WindWith a view to develop offshore wind energy in the country in a focused manner, the Ministry of New and Renewable Energy recently released the draft National Offshore Wind Energy Policy – 2013.

The draft policy is based on inputs from the Offshore Wind Energy Steering Committee that has been constituted under the chairmanship of Secretary, Ministry of New and Renewable Energy.

Across the globe, while onshore wind energy technologies have reached a stage of mass deployment and become competitive with fossil fuel based electricity generation because of supportive policy regimes, the same cannot be claimed with regard to exploitation of offshore wind energy.

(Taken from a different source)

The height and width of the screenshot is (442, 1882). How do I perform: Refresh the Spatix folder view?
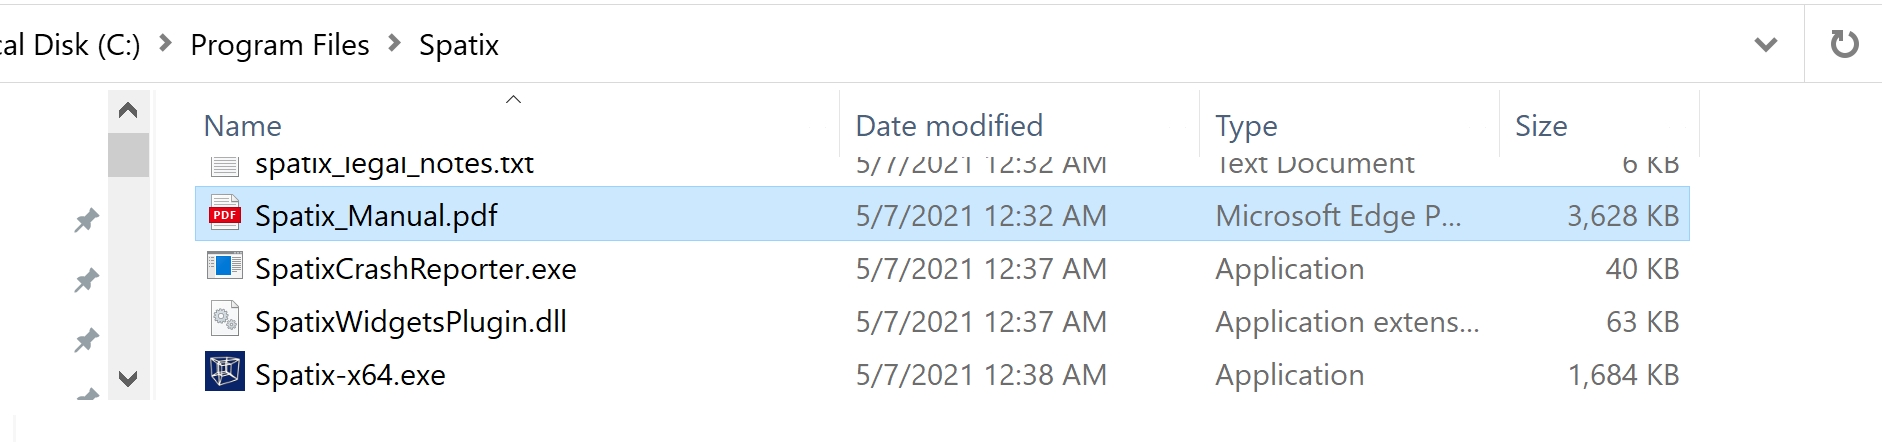pyautogui.click(x=1843, y=44)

Till date, about 5 GW offshore wind capacity has been installed around the world and an equal capacity is under construction. A large number of offshore wind farms exist in Belgium, Denmark, Finland, Germany, Ireland, the Netherlands, Norway, Sweden and the United Kingdom. The European Union has set a target to install 40 GW of offshore wind capacity by 2020 and 150 GW by 2030.

In India, prospect for offshore wind energy is present along the coastlines of Kerala, Karnataka and Goa. The wind resource data collected for the coastlines of Rameshwaram and Kanyakumari in Tamil Nadu and Gujarat shows reasonable potential. A preliminary assessment suggests potential to establish around 1 GW capacity wind farm each along the coastlines of Rameshwaram and Kanyakumari in Tamil Nadu.

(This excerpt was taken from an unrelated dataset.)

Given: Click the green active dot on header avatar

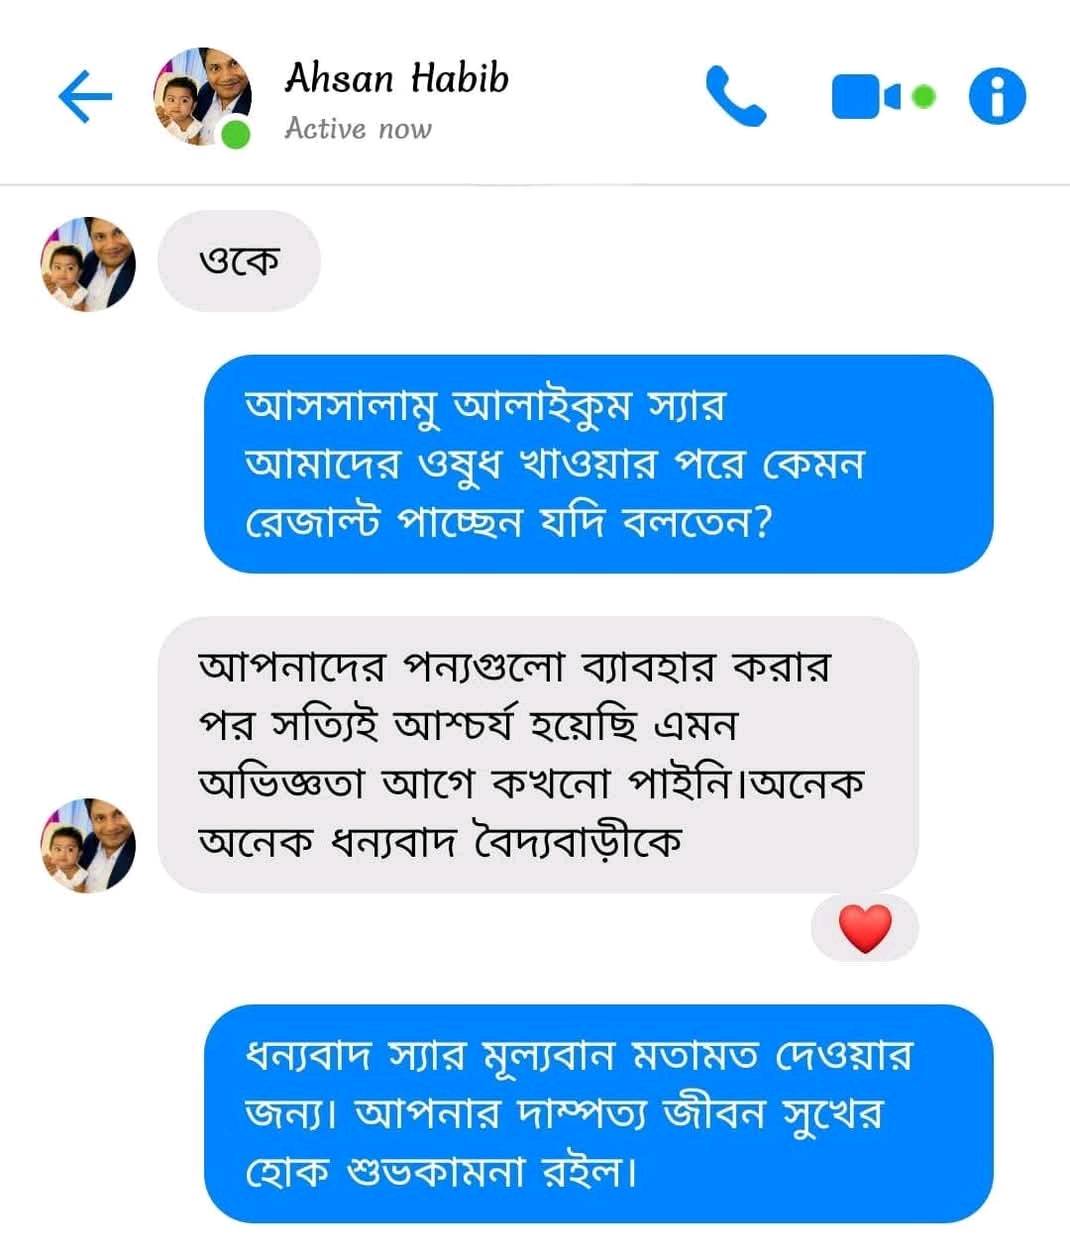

Offshore wind farms can be built on a country’s territorial waters, which generally extend up to 12 nautical miles from the coast, and beyond the 12 nm limit and up to 200 nm (Exclusive Economic Zone), where, under international law, the country has the right to construct structures such as wind farm installations.

The challenges in offshore wind power deployment relate to resource characterization, grid interconnection and operation, and development of transmission infrastructure. Also, adding large capacities of offshore wind generation to the power system would require reliable integration with the national grid.

In addition to deployment of offshore wind farms in the first instance up to 12 nm from coast, the National Offshore Wind Energy Policy will aim at attracting investments in energy infrastructure, promoting spatial planning and management of maritime renewable energy resources in the EEZ, achieving energy security, reducing carbon emissions, indigenization of offshore wind energy technology, promoting research and development in the offshore wind energy sector and creating skilled manpower and employment in a new industry.

As per the draft policy, the MNRE will be the nodal ministry for development of offshore wind energy in the country. Its role will include monitoring offshore wind development in the country, coordination with other ministries and departments, issuing guidelines and directives for development of offshore wind energy, overseeing the working of National Offshore Wind Energy Authority and extending necessary support and promoting indigenous research for technology development.

The NOWA will carry out resource assessment and surveys in the EEZ and enter into contract with project developers for development of offshore wind energy projects in territorial water (12 nm). The preliminary resource assessment, Environment Impact Assessment and oceanography survey will be carried out through specialist agencies for demarcation of offshore wind energy blocks. Private players having expertise in studies and surveys may also be granted permission on case to case basis to collect data and have shared ownership on it without any charges payable for the work. The offer of blocks will be made through the open international competitive bidding process. The successful bidders will have to enter into a contract with NOWA for a stipulated time period. The lease will be limited to exploration and exploitation of wind energy in the allocated block. In case of grant of lease for a proposed offshore wind farm, the developer will have to submit a decommissioning programme to NOWA before commencing any offshore construction works.

The Authority will be the single window agency and coordinate with concerned ministries and departments for necessary clearances.

The OWESC will steer the offshore wind energy development in the country by providing policy guidance and overseeing the execution and effective implementation of specific offshore wind energy activities.

The draft National Offshore Wind Energy Policy provides for certain fiscal incentives such as tax holiday for first ten years of offshore wind power generation, concession in customs duty and exemption in excise duty for procurement of technology and equipment. Services such as resource assessment / EIA / oceanographic study by third party and utilization of survey vessels and installation vessels may also be eligible for exemption from service tax.